Promessa da campanha de 2018, a correção não foi implementada na gestão de Bolsonaro -apesar de ter sido enviada em junho de 2021 ao Congresso dentro do projeto de lei do governo que alterava essas e outras regras tributárias.
O texto enviado pelo governo passou pela Câmara, mas parou no Senado diante de resistências a pontos-chave do projeto -principalmente a cobrança sobre dividendos, que despertou reações do empresariado). Diante do entrave, o governo deixou a atualização de lado concluindo que, sozinha, ela reduziria a arrecadação sem as devidas contrapartidas.
Agora, Bolsonaro volta a prometer a correção para 2023. “Já está conversado com Paulo Guedes [ministro da Economia], vai ter atualização da tabela do IR para o próximo ano. Já está garantido já, não sei o porcentual. Está virando redutor de renda, não uma tabela”, disse o presidente.
Nas discussões, é mencionado que a desoneração para as classes mais baixas precisa ser levada adiante com reduções de benefícios concedidos às classes mais altas.
Esse pressuposto é usado, inclusive, no debate sobre como deve ser bancado o aumento definitivo para R$ 600 do Auxílio Brasil a partir do ano que vem. O governo vê como crucial a taxação de dividendos, que tributaria os mais ricos e poderia ser fonte de recursos para os pagamentos mais altos.
A ideia já foi tentada no ano passado, quando o governo planejava usar R$ 20 bilhões da reforma do IR para bancar o lançamento do Auxílio Brasil.
Apesar de atender aos requisitos da Lei de Responsabilidade Fiscal (LRF), que exige contrapartidas para despesas permanentes, a taxação de dividendos não livraria o governo de outra dor de cabeça ao elevar de forma definitiva o Auxílio Brasil: o potencial descumprimento do teto de gastos (que impede o crescimento real das despesas federais).
Para resolver esse problema, é citada a necessidade de cortes de outras despesas e relembrada a proposta de desvinculação, desindexação e desobrigação do Orçamento -bandeira do Ministério da Economia não implementada de forma completa.
O governo mantém a ideia de enviar a proposta de Orçamento de 2023 ao Congresso neste mês sem a previsão de R$ 600 para o Auxílio Brasil.
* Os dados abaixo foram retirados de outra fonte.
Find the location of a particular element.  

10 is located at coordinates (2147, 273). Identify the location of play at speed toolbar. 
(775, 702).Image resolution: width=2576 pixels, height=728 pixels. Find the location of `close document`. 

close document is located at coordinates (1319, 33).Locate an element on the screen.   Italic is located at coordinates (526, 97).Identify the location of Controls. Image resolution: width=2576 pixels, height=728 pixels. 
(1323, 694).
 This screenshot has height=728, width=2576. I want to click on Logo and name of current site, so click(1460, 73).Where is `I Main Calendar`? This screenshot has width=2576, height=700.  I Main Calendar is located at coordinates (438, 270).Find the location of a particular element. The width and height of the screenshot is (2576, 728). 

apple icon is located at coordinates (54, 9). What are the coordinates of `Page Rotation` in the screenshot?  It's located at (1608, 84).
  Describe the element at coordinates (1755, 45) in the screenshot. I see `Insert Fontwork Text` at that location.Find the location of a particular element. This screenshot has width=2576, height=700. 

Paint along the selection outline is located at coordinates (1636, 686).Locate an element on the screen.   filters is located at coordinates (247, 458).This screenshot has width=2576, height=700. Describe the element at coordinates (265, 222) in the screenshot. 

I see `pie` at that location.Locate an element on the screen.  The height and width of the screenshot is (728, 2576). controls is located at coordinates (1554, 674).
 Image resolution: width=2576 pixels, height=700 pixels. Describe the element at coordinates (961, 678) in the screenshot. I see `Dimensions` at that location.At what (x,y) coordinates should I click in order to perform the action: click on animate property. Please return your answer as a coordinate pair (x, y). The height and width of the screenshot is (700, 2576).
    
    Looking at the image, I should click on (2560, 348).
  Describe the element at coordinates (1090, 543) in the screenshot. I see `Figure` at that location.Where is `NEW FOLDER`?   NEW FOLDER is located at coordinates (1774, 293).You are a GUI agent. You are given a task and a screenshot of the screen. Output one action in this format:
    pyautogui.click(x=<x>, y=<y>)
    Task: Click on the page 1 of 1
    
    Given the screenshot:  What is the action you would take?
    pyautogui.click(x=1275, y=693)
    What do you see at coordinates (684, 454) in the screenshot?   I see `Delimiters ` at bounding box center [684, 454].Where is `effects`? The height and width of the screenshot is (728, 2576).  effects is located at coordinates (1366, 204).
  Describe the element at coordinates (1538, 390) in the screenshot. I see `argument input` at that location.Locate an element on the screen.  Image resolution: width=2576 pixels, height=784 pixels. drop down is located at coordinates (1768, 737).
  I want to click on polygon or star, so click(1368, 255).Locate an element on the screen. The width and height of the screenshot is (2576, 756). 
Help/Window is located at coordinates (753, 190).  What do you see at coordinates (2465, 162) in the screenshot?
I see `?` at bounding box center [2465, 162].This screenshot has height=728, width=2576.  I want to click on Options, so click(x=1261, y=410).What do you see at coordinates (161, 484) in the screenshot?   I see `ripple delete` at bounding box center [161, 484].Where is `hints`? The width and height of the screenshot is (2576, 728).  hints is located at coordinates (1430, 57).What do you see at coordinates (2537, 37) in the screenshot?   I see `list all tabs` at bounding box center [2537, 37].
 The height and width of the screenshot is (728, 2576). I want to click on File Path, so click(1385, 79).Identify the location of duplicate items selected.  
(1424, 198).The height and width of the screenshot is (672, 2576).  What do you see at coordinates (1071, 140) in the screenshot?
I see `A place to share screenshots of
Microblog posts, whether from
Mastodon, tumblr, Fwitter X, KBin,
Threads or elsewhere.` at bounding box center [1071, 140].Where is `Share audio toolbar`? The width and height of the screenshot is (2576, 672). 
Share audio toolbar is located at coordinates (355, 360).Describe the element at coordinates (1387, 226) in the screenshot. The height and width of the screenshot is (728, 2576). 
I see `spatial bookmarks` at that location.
A ideia é deixar as discussões orçamentárias (e o aumento no programa social) para o primeiro ano de um eventual novo mandato.
A tabela de cobrança do IR é a mesma há sete anos, quando o salário mínimo era de R$ 788. Com a previsão de um salário mínimo de R$ 1.294 em 2023, em texto aprovado da LDO (Lei de Diretrizes Orçamentárias), os brasileiros que receberem R$ 1.941 (1,5 salário mínimo) terão de pagar IR a partir do ano que vem, caso a tabela não seja corrigida.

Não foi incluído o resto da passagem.